Using the entries below, show all lines with the string "beside".
(Beginning of Dataset content)
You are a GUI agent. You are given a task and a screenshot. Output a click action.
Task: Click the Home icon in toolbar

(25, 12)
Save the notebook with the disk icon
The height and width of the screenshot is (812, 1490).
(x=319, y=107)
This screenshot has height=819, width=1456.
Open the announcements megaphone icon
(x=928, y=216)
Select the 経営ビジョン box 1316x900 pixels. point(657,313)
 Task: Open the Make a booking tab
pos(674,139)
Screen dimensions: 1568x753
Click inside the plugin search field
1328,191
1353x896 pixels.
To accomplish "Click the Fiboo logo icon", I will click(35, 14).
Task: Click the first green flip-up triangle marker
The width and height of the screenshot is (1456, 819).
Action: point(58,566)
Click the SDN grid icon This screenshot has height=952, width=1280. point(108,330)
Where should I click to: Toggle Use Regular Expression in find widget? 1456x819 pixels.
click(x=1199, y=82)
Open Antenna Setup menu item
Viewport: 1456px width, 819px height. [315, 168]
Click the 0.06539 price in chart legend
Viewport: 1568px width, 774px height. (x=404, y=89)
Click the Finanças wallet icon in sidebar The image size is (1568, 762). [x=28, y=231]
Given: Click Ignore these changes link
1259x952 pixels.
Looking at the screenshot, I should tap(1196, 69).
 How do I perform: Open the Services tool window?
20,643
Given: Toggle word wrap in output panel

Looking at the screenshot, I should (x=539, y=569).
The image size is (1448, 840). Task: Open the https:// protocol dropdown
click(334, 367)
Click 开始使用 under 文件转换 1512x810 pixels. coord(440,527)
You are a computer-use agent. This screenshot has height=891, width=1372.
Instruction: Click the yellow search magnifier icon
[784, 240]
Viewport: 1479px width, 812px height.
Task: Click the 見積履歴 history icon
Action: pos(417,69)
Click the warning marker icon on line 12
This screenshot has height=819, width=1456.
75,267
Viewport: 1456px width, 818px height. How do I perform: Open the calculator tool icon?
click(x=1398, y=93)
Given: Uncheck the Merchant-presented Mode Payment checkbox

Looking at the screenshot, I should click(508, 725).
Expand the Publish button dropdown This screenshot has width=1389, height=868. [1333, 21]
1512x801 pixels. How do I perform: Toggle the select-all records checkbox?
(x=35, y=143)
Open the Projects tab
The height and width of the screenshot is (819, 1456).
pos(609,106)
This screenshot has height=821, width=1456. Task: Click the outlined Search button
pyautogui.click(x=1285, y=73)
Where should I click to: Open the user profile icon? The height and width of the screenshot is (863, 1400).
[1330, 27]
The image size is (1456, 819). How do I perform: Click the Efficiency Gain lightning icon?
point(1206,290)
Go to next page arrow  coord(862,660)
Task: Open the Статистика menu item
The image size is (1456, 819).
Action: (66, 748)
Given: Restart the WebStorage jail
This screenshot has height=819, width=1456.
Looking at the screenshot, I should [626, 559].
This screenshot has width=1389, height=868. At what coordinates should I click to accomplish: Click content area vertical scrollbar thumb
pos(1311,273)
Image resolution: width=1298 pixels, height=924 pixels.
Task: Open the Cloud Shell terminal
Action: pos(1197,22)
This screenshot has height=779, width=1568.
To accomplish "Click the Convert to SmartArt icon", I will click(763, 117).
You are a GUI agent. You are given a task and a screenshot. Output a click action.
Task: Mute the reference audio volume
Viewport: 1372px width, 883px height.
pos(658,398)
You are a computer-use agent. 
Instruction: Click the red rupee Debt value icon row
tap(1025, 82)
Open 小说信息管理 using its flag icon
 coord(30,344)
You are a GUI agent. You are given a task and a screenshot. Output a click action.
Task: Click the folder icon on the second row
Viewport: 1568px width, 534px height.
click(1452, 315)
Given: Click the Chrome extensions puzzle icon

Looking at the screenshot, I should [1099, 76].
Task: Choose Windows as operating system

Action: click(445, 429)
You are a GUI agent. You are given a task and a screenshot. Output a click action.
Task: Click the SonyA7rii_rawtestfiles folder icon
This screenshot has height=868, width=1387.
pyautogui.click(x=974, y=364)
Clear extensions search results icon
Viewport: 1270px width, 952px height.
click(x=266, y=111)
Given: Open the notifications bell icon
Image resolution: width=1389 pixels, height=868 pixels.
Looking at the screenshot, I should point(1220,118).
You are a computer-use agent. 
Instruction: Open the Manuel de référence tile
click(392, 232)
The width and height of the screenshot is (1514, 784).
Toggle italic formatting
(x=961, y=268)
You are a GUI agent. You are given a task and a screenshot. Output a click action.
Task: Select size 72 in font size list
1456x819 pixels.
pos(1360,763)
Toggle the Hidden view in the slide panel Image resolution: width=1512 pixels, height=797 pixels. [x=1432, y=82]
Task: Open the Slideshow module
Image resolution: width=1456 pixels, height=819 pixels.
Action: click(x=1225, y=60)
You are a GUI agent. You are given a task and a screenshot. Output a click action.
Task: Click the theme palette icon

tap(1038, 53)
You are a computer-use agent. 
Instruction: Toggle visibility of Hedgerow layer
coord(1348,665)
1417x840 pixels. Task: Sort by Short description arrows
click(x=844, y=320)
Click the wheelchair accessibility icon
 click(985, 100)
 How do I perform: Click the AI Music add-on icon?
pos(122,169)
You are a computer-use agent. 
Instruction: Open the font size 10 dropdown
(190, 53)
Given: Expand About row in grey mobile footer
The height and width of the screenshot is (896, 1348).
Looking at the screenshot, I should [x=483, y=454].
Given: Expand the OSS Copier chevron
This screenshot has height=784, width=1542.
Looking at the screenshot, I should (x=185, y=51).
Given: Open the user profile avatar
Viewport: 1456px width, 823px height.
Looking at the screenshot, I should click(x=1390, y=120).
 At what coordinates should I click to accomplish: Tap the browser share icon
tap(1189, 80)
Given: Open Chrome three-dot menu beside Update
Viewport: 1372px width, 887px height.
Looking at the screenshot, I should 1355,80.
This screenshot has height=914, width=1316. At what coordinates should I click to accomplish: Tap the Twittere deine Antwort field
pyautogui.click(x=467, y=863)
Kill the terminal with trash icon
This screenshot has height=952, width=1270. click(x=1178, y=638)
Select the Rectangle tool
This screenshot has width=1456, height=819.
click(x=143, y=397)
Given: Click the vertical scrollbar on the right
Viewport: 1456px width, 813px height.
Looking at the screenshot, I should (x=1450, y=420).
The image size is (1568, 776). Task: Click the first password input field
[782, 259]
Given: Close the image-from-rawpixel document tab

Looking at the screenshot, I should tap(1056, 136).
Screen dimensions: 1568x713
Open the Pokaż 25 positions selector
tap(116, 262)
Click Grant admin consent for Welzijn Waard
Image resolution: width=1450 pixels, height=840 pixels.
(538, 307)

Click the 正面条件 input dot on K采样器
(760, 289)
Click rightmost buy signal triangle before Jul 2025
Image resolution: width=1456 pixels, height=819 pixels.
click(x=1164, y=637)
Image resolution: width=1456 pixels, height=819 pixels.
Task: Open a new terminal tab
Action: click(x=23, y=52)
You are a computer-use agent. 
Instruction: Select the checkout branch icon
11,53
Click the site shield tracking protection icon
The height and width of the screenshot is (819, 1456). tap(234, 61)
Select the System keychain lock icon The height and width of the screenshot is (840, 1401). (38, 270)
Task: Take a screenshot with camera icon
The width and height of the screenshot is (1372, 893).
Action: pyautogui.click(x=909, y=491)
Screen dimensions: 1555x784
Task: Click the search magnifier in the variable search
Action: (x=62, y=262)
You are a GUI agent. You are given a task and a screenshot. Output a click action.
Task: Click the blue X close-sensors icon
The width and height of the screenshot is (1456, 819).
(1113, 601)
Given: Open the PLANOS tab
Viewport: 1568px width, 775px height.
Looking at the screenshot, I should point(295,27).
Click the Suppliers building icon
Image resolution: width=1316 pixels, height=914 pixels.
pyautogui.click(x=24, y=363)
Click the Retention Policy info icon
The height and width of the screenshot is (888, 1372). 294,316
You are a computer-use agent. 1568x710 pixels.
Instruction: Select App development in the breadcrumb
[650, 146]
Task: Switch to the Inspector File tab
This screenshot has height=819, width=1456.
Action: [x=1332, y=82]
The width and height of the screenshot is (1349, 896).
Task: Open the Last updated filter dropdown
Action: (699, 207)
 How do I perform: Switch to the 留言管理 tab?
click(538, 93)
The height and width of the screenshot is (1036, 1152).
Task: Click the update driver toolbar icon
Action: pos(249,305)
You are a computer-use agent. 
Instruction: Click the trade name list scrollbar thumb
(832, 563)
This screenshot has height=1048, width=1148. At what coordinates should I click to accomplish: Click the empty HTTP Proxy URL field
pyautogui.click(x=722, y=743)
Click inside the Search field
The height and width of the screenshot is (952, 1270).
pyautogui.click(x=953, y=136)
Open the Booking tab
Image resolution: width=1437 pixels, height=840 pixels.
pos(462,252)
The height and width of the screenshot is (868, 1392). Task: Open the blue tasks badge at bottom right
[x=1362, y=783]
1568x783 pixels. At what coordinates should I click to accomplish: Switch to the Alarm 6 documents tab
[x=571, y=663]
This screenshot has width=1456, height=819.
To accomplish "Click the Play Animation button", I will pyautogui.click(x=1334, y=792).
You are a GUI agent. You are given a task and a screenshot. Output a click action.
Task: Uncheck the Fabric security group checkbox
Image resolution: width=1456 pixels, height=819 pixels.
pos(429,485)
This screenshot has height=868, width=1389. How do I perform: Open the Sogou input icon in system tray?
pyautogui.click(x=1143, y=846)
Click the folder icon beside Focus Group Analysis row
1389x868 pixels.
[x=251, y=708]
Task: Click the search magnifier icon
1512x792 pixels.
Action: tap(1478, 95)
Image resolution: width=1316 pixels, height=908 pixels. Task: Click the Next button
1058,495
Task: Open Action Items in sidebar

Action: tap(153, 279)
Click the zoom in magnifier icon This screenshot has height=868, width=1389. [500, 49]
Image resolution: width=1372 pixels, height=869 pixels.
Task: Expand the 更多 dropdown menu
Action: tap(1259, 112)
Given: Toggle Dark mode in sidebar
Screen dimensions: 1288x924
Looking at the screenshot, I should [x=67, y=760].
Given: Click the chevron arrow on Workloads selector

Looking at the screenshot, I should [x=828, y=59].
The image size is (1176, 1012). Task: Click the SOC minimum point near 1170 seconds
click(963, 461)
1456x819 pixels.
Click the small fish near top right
(End of Dataset content)
Written solution:
Given: Open Chrome three-dot menu beside Update
Click the folder icon beside Focus Group Analysis row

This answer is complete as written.